12.5.06

Yanni Kin

Je voudrais partager ces extraits de l'autobiographie de Yanni Kin "Regarde moi, Maman"; parmis toutes les biographies de trans que j'ai lu, c'est celle où je me suis le plus identifié. Dans les extraits qui suivent, c'est Sylvie qui parle de cet homme, Sylvain, qu'elle dissimule au fond d'elle.


J'ai pleuré tout le long du chemin. J'ai pleuré une fois chez moi. J'ai pleuré durant les jours qui suivirent en revivant ce qui s'était passé. Sylvain ne disait mot. Sylvain pensait. Dire est bien, penser est mieux. Il faut avoir beaucoup pensé pour savoir dire. Et si agir est bien, patienter est mieux. Il faut savoir patienter pour pouvoir sagement agir. Sylvain est le penseur, le rêveur, mais il n'est pas patient. Il est celui qui analyse et qui sort des réflexions, puis qui sourit en les prononçant car il se sait trop impétueux pour les appliquer. Il persiste quand j'abandonne. Il frappe quand je m'esquive. Il se redresse quand je courbe. J'aime cet homme même si lui voudrait bien me voir disparaître. À cette époque, je ne le réalisais pas encore tout à fait, mais je ne pouvais vivre sans lui alors que lui pouvait très bien vivre sans moi.


Il m'apparaissait que sa capacité de vivre dans l'anonymat avait atteint sa limite. Depuis quelque temps, j'avais très bien perçu sa bravade. Certains jours, il me faisait peur.
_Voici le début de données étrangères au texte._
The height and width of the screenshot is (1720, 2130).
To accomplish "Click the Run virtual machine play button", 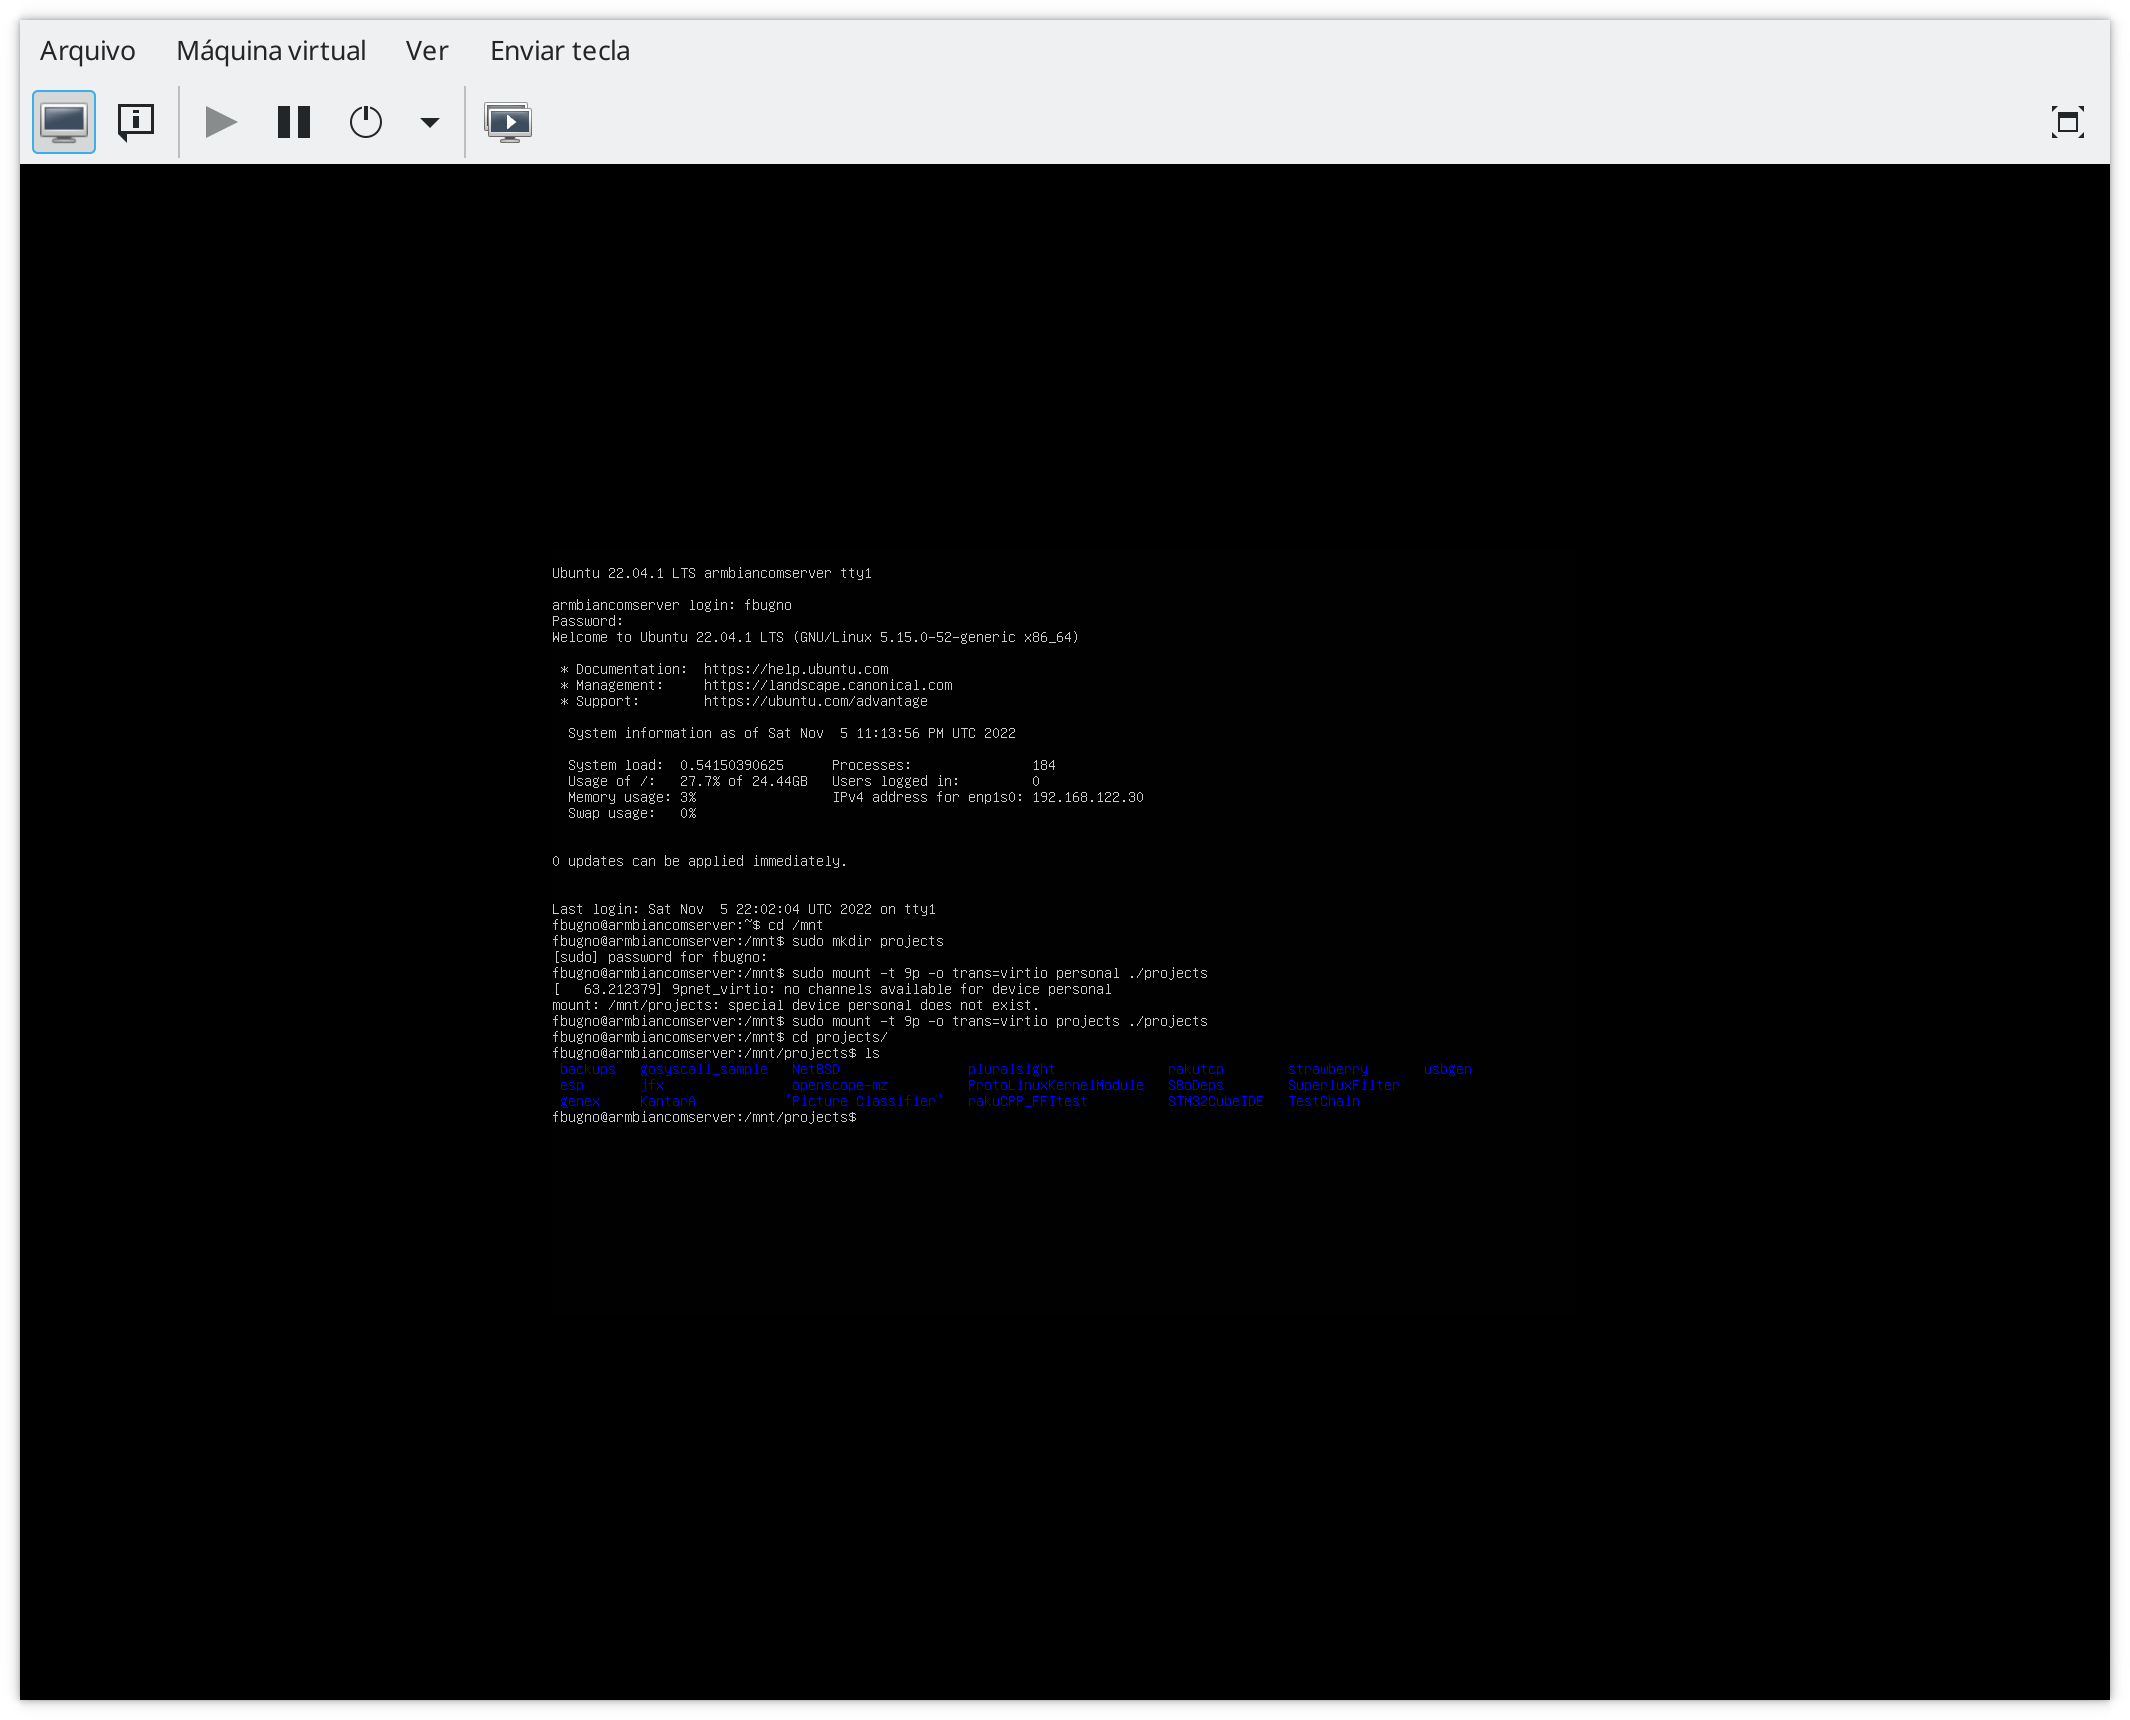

Il avait ce regard vitreux de quelqu'un qui ne se possède pas totalement, comme un malade en phase terminale qui n'a plus rien à perdre et qui vit ses dernières heures en dépit de toute conformité.


Je m'approprie ce message extrait du même livre:

Il conservera un peu de moi comme j'avais un peu de lui. Continuez à l'aimer comme vous l'avez toujours aimé sans vous en rendre compte; comme il s'est toujours fait aimer de vous à votre insu. Si vous prêtez bien attention, vous constaterez que c'était son énergie, son impétuosité qui vous galvanisait et son côté juvénile, ce comportement puéril chez lui qui vous mettait sous le charme.

1 commentaire:

Yanni Kin a dit…

Bonjour Éric,

Je t'ai écrit et j'ai envoyé le tout à cette adresse qui apparaît sur ton blogue. J'espère que cet envoi te parviendra.